The phosphatase Glc7 controls eisosomal response to starvation via posttranslational modification of Pil1

ABSTRACT The yeast plasma membrane (PM) is organised into specific subdomains that regulate surface membrane proteins. Surface transporters actively uptake nutrients in particular regions of the PM where they are also susceptible to substrate induced endocytosis. However, transporters also diffuse into distinct subdomains termed eisosomes, where they are protected from endocytosis. Although most nutrient transporter populations are downregulated in the vacuole following glucose starvation, a small pool is retained in eisosomes to provide efficient recovery from starvation. We find the core eisosome subunit Pil1, a Bin, Amphiphysin and Rvs (BAR) domain protein required for eisosome biogenesis, is phosphorylated primarily by the kinase Pkh2. In response to acute glucose starvation, Pil1 is rapidly dephosphorylated. Enzyme localisation and activity screens implicate the phosphatase Glc7 is the primary enzyme responsible for Pil1 dephosphorylation.
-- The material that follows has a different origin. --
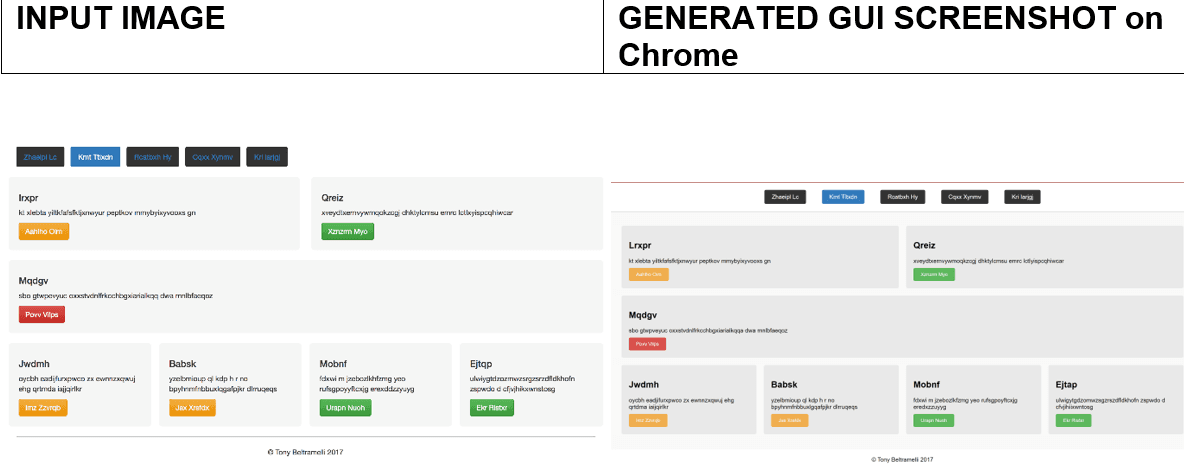Screen dimensions: 1184x466
Task: Click red Povv Vilps in generated screenshot
Action: pyautogui.click(x=647, y=344)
Both depletion of GLC7 and phospho-ablative or phospho-mimetic mutations of Pil1 correlate with Pil1 phosphorylation status, failure to properly retain transporters in eisosomes, and results in defective starvation recovery. We propose precise posttranslational control of Pil1 modulates nutrient transporter retention within eisosomes depending on extracellular nutrient levels, to maximise recovery following starvation.